About this task: Among the entries below, find every line that has "screenshot" and pull it out.

Data provided:
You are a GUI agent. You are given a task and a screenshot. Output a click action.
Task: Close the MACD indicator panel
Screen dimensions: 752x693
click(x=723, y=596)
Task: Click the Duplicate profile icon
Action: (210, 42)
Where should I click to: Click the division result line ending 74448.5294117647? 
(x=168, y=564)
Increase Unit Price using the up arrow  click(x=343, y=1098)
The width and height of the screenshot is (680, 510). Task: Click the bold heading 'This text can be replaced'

Reply to the task:
You are a GUI agent. You are given a task and a screenshot. Output a click action.
The width and height of the screenshot is (680, 510). Task: Click the bold heading 'This text can be replaced'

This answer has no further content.